If the company taking over gives you cash and shares you may have to pay Capital Gains Tax on the cash you get.

## If you get a small amount of cash

You don’t pay Capital Gains Tax if both of the following apply:

- you get less than £3,000 or an amount less than 5% of the value of your shares in the company, valued just before the takeover
- the cash you get is less than the cost of your original shares

When you sell or dispose of your new shares and work out your capital gain your allowable cost will be the cost of the original shares less the amount of cash you get.

If you get cash that’s more than the cost of your original shares you need to work out your capital gain on the amount you get.

Calculate your capital gain:

- in the way described for larger amounts of cash
- on the difference between the cash you get and the cost of your original shares

You must elect to do this; it will reduce the cost of your new shares to nil. You do this in your tax return.

When you sell or dispose of your new shares you use a cost of nil to work out your capital gain.

### Example

You get £2,000 cash and 2000 new shares in a company takeover.

Your original shares in the old company cost £1,500.

The sum of cash is small but it’s more than the original cost, so you need to work out the capital gain.

You elect to reduce your allowable costs to nil and to be taxed on the excess.

You’ll need to work out the capital gain on the excess of £500 (£2,000 – £1,500).

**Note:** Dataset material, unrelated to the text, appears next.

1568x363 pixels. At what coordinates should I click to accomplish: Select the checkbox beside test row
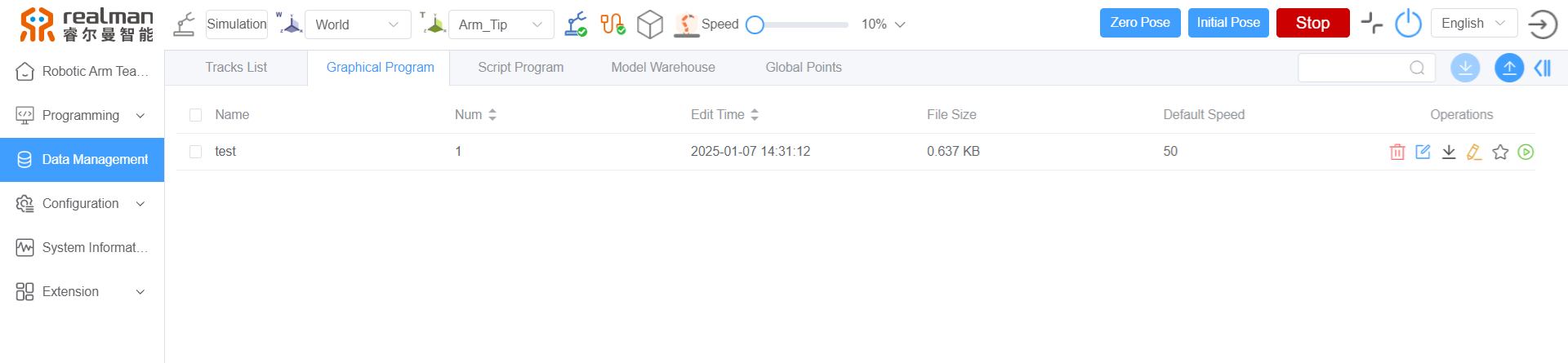(x=195, y=152)
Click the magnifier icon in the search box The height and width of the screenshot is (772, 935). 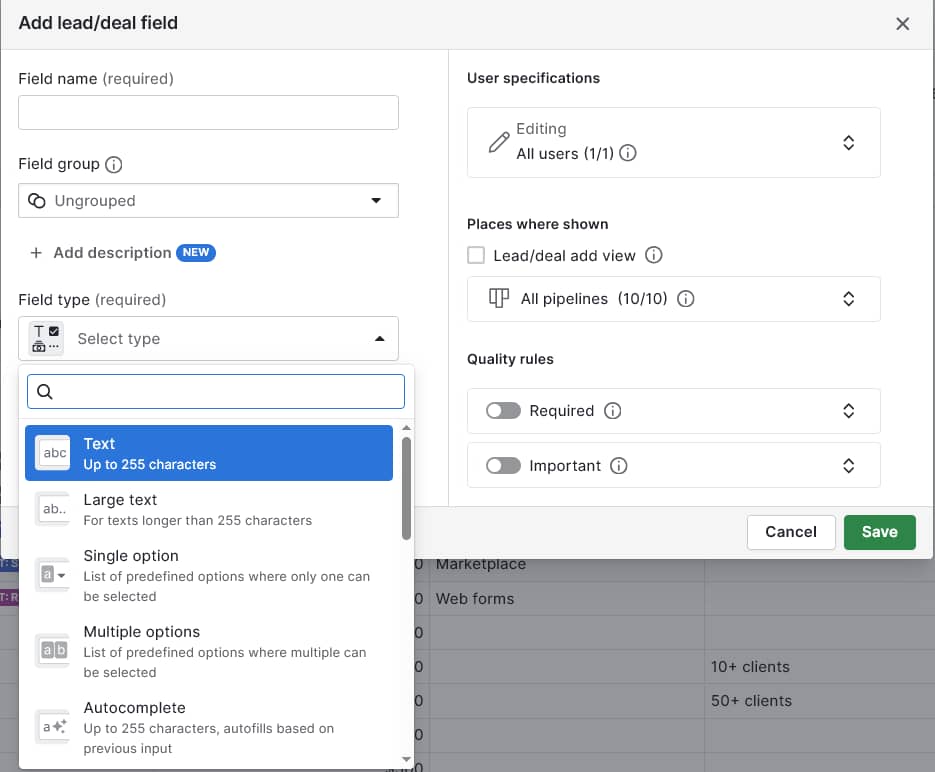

## If you get a larger amount of cash

You may owe tax if:

- you get shares and more than £3,000 cash
- you get an amount that’s equal to or more than 5% of the value of your shares in the original company, valued just before the takeover

To work out your capital gain you need to allocate a ‘cost’ to this cash payment. You do this by splitting the original cost of the shares proportionally between the cash you get and the new shares:

- work out the value of the cash in proportion to the total value of the cash and shares you get
- split the cost of your original shares between the cash and the new shares in the same proportion as the value

### Example

You buy 800 ordinary shares in company A for £1,000.

Company B takes over company A.

You get 1,600 shares in company B with a value of £9,600 (£6 for each share).

You get cash of £3,200 (£4 for each company A share you held).

The sum of cash is more than £3,000, so you need to work out the capital gain.

First, work out the allowable cost:

- the total value of cash and shares you get as a result of the takeover is £12,800 (£3,200 cash + £9,600 shares)
- proportionally, the cash you got was 25% of the total value (3,200/12,800 = 25%).
- split the total costs of £1,000 paid for the original shares – between the cash and the new shares in the same proportion

The allowable cost for the cash you got is £250 (25% x the £1,000 total cost).

Work out the taxable gain. This is £2,950 (£3,200 cash less £250 cost).